Today, Chicago’s City Council passed the Energy Use Benchmarking Ordinance by a vote of 32-17. We thank the City Council for recognizing the importance of addressing energy efficiency in Chicago’s largest buildings. The ordinance requires buildings over 50,000 square feet (about 3,500 buildings total) to track and disclose their energy use. Less than one percent of Chicago’s buildings are larger than 50,000 square feet, but these buildings represent 22 percent of all energy used by our city’s built environment. This energy data will allow building owners to make informed decisions on how to improve their efficiency, while prospective tenants or buyers can consider energy costs when deciding where to live and work.
According to a 2012 EPA analysis of 35,000 benchmarked buildings throughout the nation, just by benchmarking alone, these buildings saw an average energy savings of 7 percent over three years. That’s because building owners and managers, once they learned how their buildings were performing, took voluntary steps to reduce their energy use. That’s exactly what the Chicago ordinance aims to do – it does not require buildings to make specific improvements but, rather, aims to inspire building owners and managers to consider their energy use and make voluntary, sensible improvements to their buildings to increase efficiency and save money on utility bills.
NRDC has led efforts to gather support for this ordinance, which culminated in an 86-member coalition, including several major real estate companies, residential management companies, architects, professional associations, hospitals, labor unions, energy services providers, engineers, and public interest organizations focused on the environment, health, job creation, and community-building. This broad and deep support shows that benchmarking and disclosure has the possibility of creating benefits throughout the city, in several sectors. We are ready to roll up our sleeves and get to work implementing the ordinance and capturing the benefits benchmarking and disclosure create for our city.
And several members of the City Council are also ready to take on energy use in our largest buildings. I was at the City Council meeting today and was deeply impressed by what so many of the aldermen said about this ordinance and the positive role it plays in the city’s ongoing sustainability efforts. Here are some of the great things I heard:
- Alderman Daniel Solis of the 25th Ward and Chairman of the Zoning Committee expressed his support for the ordinance and cited NRDC’s op-ed on the issue in Crain’s.

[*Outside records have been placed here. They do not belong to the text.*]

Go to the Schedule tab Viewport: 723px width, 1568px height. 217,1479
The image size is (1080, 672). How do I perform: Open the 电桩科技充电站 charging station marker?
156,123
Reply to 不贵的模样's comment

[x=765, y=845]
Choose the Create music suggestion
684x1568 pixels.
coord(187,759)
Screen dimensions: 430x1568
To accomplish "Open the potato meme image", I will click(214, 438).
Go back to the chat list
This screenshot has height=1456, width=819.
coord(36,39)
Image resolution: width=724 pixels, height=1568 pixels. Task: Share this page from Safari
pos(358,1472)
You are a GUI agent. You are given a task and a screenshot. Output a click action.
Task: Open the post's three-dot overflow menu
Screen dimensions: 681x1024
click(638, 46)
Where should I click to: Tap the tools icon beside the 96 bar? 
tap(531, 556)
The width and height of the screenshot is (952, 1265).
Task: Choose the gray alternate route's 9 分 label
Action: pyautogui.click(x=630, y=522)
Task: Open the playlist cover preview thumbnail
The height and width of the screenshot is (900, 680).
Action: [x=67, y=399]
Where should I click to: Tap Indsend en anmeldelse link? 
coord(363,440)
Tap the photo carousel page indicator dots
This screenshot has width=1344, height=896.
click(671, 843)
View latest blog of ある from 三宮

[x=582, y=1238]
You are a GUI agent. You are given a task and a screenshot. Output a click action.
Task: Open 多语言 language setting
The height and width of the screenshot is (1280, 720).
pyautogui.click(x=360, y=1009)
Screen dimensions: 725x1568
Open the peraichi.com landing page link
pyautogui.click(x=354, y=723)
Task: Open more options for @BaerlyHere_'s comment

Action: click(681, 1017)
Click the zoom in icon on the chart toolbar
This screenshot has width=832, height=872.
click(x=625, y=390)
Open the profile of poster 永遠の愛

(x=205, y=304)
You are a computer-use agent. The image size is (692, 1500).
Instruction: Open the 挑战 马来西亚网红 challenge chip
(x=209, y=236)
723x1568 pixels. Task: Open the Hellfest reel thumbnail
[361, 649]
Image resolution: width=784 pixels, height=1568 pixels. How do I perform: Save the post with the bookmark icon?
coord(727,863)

- Alderman Ameya Pawar of the 47th Ward noted his eight-year background in emergency preparedness and stressed to his colleagues that they could no longer ignore the flooding and asthma rates in the city.
- Alderman Burns of the 4th Ward said, “We have to do what we can in the City of Chicago” when it comes to addressing the environment.
- Alderman Timothy Cullerton of the 38th Ward, an electrician who served as chairman of the Chicago Electrical Commission, noted that even though there could be a small cost associated with verifying benchmarked data every three years, “in the long run, [energy] costs will go down.”
- Alderman Joe Moreno of the 1st Ward passionately stated, “you’ve got to lead when it comes to the environment.”
- Alderman George Cardenas of the 12th Ward declared, “I think it is time to move from fear to action” and urged his colleagues to vote in favor of the ordinance.
- And lastly, Alderman Joe Moore of the 49th Ward, noting that his ward is largely composed of condominiums, some of which have been drastically misinformed by opposition forces, stated, “the economic benefits [of this ordinance] can be huge in terms of cost-savings.” Further, when addressing concerns about disclosure, he stated, “we should be all about disclosure . . . we want consumers to have information.”
NRDC recognizes the leadership these aldermen displayed today and thank all thirty-two aldermen who voted in favor of the ordinance. Chicago now joins other cities with benchmarking ordinances in place, including New York, Philadelphia, Boston, Washington D.C., Minneapolis, Austin, San Francisco, and Seattle. We look forward to working with all the aldermen and the mayor’s office as we strive to make Chicago the most sustainable city in the nation.